Aim of the exercise. Please swap "GUI agent" for "interface agent" everywhere it appears in the records and leave everything else the same.
# START OF Data records
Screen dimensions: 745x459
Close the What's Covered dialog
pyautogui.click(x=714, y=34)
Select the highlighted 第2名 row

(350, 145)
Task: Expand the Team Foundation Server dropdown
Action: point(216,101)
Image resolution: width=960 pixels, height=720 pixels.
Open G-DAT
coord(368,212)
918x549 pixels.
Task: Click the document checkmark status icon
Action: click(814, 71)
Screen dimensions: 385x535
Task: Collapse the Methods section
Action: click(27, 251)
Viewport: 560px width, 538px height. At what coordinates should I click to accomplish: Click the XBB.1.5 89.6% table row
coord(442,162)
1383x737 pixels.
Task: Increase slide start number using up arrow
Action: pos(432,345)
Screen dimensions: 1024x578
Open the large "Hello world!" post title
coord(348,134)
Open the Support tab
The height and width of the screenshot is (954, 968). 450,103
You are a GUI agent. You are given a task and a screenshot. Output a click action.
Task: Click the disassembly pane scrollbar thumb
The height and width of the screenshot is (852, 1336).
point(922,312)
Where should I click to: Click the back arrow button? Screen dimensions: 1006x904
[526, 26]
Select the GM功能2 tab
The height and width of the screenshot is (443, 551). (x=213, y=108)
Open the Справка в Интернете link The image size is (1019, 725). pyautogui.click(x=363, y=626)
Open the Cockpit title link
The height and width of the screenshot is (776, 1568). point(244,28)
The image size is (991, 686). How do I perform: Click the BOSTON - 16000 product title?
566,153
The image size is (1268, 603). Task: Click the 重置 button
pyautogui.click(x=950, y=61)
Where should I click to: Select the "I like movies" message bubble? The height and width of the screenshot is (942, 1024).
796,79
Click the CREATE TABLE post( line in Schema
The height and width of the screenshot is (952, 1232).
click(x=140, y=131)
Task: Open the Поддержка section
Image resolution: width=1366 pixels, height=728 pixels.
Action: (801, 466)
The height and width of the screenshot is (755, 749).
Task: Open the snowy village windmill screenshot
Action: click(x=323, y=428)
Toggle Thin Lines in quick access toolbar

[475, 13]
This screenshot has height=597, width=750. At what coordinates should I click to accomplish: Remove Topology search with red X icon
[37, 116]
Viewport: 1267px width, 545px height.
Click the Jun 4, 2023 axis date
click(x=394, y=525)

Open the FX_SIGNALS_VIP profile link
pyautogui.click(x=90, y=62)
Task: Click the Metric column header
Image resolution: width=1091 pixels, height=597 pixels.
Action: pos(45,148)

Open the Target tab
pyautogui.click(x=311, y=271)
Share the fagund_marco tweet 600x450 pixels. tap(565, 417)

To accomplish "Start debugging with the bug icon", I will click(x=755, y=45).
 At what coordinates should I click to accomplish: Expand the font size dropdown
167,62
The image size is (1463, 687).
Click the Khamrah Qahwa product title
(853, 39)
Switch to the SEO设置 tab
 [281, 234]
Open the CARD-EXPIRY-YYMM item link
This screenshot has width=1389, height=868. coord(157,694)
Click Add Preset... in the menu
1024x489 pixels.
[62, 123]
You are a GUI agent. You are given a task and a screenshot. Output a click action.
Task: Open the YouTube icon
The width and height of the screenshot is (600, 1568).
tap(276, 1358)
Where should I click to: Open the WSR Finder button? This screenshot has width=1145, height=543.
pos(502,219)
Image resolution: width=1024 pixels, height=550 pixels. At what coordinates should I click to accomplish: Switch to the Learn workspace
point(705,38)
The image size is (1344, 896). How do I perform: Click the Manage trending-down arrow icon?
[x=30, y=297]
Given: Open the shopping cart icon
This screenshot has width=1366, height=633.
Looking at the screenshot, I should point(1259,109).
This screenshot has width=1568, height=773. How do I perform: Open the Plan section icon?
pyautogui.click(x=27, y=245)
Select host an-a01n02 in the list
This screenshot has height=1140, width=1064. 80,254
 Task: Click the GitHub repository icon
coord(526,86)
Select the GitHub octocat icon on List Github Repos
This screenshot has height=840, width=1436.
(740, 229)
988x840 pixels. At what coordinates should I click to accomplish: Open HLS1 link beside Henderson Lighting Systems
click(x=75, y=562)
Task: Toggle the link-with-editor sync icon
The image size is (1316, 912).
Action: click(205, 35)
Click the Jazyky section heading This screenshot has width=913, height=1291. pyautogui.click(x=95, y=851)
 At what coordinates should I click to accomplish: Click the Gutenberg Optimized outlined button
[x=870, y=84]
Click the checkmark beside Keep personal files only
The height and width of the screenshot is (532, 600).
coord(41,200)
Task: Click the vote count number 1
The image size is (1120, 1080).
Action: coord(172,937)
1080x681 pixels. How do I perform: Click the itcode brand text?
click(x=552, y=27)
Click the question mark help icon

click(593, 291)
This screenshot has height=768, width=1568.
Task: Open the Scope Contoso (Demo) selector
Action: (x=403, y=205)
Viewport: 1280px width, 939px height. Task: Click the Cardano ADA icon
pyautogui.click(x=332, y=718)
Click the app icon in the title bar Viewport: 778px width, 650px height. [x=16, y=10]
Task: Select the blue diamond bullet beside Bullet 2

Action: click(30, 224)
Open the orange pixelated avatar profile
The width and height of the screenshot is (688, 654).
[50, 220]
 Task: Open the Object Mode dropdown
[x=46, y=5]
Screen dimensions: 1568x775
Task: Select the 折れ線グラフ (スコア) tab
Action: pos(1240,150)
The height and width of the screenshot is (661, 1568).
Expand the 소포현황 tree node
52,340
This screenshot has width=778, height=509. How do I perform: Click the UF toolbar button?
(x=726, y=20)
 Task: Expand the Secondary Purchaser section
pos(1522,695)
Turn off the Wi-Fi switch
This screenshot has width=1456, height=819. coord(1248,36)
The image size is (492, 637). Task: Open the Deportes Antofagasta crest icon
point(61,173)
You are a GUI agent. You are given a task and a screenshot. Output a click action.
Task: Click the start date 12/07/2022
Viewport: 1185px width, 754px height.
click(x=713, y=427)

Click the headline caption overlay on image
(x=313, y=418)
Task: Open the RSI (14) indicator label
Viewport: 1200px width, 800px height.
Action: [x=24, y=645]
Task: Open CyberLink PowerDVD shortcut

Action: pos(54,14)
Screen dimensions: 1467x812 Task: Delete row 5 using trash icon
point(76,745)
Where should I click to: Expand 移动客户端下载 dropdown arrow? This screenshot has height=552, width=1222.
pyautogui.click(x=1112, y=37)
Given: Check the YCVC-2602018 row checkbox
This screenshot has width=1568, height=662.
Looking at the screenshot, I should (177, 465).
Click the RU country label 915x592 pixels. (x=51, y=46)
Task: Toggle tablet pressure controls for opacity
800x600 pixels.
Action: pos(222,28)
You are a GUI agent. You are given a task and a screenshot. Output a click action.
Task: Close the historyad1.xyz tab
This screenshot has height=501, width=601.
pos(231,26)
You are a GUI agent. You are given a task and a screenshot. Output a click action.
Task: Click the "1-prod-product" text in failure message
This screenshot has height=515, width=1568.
# END OF Data records
Solution for this problem.
Screen dimensions: 745x459
Close the What's Covered dialog
pyautogui.click(x=714, y=34)
Select the highlighted 第2名 row

(350, 145)
Task: Expand the Team Foundation Server dropdown
Action: point(216,101)
Image resolution: width=960 pixels, height=720 pixels.
Open G-DAT
coord(368,212)
918x549 pixels.
Task: Click the document checkmark status icon
Action: click(814, 71)
Screen dimensions: 385x535
Task: Collapse the Methods section
Action: click(27, 251)
Viewport: 560px width, 538px height. At what coordinates should I click to accomplish: Click the XBB.1.5 89.6% table row
coord(442,162)
1383x737 pixels.
Task: Increase slide start number using up arrow
Action: pos(432,345)
Screen dimensions: 1024x578
Open the large "Hello world!" post title
coord(348,134)
Open the Support tab
The height and width of the screenshot is (954, 968). 450,103
You are a interface agent. You are given a task and a screenshot. Output a click action.
Task: Click the disassembly pane scrollbar thumb
The height and width of the screenshot is (852, 1336).
point(922,312)
Where should I click to: Click the back arrow button? Screen dimensions: 1006x904
[526, 26]
Select the GM功能2 tab
The height and width of the screenshot is (443, 551). (x=213, y=108)
Open the Справка в Интернете link The image size is (1019, 725). pyautogui.click(x=363, y=626)
Open the Cockpit title link
The height and width of the screenshot is (776, 1568). point(244,28)
The image size is (991, 686). How do I perform: Click the BOSTON - 16000 product title?
566,153
The image size is (1268, 603). Task: Click the 重置 button
pyautogui.click(x=950, y=61)
Where should I click to: Select the "I like movies" message bubble? The height and width of the screenshot is (942, 1024).
796,79
Click the CREATE TABLE post( line in Schema
The height and width of the screenshot is (952, 1232).
click(x=140, y=131)
Task: Open the Поддержка section
Image resolution: width=1366 pixels, height=728 pixels.
Action: (801, 466)
The height and width of the screenshot is (755, 749).
Task: Open the snowy village windmill screenshot
Action: click(x=323, y=428)
Toggle Thin Lines in quick access toolbar

[475, 13]
This screenshot has height=597, width=750. At what coordinates should I click to accomplish: Remove Topology search with red X icon
[37, 116]
Viewport: 1267px width, 545px height.
Click the Jun 4, 2023 axis date
click(x=394, y=525)

Open the FX_SIGNALS_VIP profile link
pyautogui.click(x=90, y=62)
Task: Click the Metric column header
Image resolution: width=1091 pixels, height=597 pixels.
Action: pos(45,148)

Open the Target tab
pyautogui.click(x=311, y=271)
Share the fagund_marco tweet 600x450 pixels. tap(565, 417)

To accomplish "Start debugging with the bug icon", I will click(x=755, y=45).
 At what coordinates should I click to accomplish: Expand the font size dropdown
167,62
The image size is (1463, 687).
Click the Khamrah Qahwa product title
(853, 39)
Switch to the SEO设置 tab
 [281, 234]
Open the CARD-EXPIRY-YYMM item link
This screenshot has width=1389, height=868. coord(157,694)
Click Add Preset... in the menu
1024x489 pixels.
[62, 123]
You are a interface agent. You are given a task and a screenshot. Output a click action.
Task: Open the YouTube icon
The width and height of the screenshot is (600, 1568).
tap(276, 1358)
Where should I click to: Open the WSR Finder button? This screenshot has width=1145, height=543.
pos(502,219)
Image resolution: width=1024 pixels, height=550 pixels. At what coordinates should I click to accomplish: Switch to the Learn workspace
point(705,38)
The image size is (1344, 896). How do I perform: Click the Manage trending-down arrow icon?
[x=30, y=297]
Given: Open the shopping cart icon
This screenshot has width=1366, height=633.
Looking at the screenshot, I should point(1259,109).
This screenshot has width=1568, height=773. How do I perform: Open the Plan section icon?
pyautogui.click(x=27, y=245)
Select host an-a01n02 in the list
This screenshot has height=1140, width=1064. 80,254
 Task: Click the GitHub repository icon
coord(526,86)
Select the GitHub octocat icon on List Github Repos
This screenshot has height=840, width=1436.
(740, 229)
988x840 pixels. At what coordinates should I click to accomplish: Open HLS1 link beside Henderson Lighting Systems
click(x=75, y=562)
Task: Toggle the link-with-editor sync icon
The image size is (1316, 912).
Action: click(205, 35)
Click the Jazyky section heading This screenshot has width=913, height=1291. pyautogui.click(x=95, y=851)
 At what coordinates should I click to accomplish: Click the Gutenberg Optimized outlined button
[x=870, y=84]
Click the checkmark beside Keep personal files only
The height and width of the screenshot is (532, 600).
coord(41,200)
Task: Click the vote count number 1
The image size is (1120, 1080).
Action: coord(172,937)
1080x681 pixels. How do I perform: Click the itcode brand text?
click(x=552, y=27)
Click the question mark help icon

click(593, 291)
This screenshot has height=768, width=1568.
Task: Open the Scope Contoso (Demo) selector
Action: (x=403, y=205)
Viewport: 1280px width, 939px height. Task: Click the Cardano ADA icon
pyautogui.click(x=332, y=718)
Click the app icon in the title bar Viewport: 778px width, 650px height. [x=16, y=10]
Task: Select the blue diamond bullet beside Bullet 2

Action: click(30, 224)
Open the orange pixelated avatar profile
The width and height of the screenshot is (688, 654).
[50, 220]
 Task: Open the Object Mode dropdown
[x=46, y=5]
Screen dimensions: 1568x775
Task: Select the 折れ線グラフ (スコア) tab
Action: pos(1240,150)
The height and width of the screenshot is (661, 1568).
Expand the 소포현황 tree node
52,340
This screenshot has width=778, height=509. How do I perform: Click the UF toolbar button?
(x=726, y=20)
 Task: Expand the Secondary Purchaser section
pos(1522,695)
Turn off the Wi-Fi switch
This screenshot has width=1456, height=819. coord(1248,36)
The image size is (492, 637). Task: Open the Deportes Antofagasta crest icon
point(61,173)
You are a interface agent. You are given a task and a screenshot. Output a click action.
Task: Click the start date 12/07/2022
Viewport: 1185px width, 754px height.
click(x=713, y=427)

Click the headline caption overlay on image
(x=313, y=418)
Task: Open the RSI (14) indicator label
Viewport: 1200px width, 800px height.
Action: [x=24, y=645]
Task: Open CyberLink PowerDVD shortcut

Action: pos(54,14)
Screen dimensions: 1467x812 Task: Delete row 5 using trash icon
point(76,745)
Where should I click to: Expand 移动客户端下载 dropdown arrow? This screenshot has height=552, width=1222.
pyautogui.click(x=1112, y=37)
Given: Check the YCVC-2602018 row checkbox
This screenshot has width=1568, height=662.
Looking at the screenshot, I should (177, 465).
Click the RU country label 915x592 pixels. (x=51, y=46)
Task: Toggle tablet pressure controls for opacity
800x600 pixels.
Action: pos(222,28)
You are a interface agent. You are given a task and a screenshot. Output a click action.
Task: Close the historyad1.xyz tab
This screenshot has height=501, width=601.
pos(231,26)
You are a interface agent. You are given a task and a screenshot. Output a click action.
Task: Click the "1-prod-product" text in failure message
This screenshot has height=515, width=1568.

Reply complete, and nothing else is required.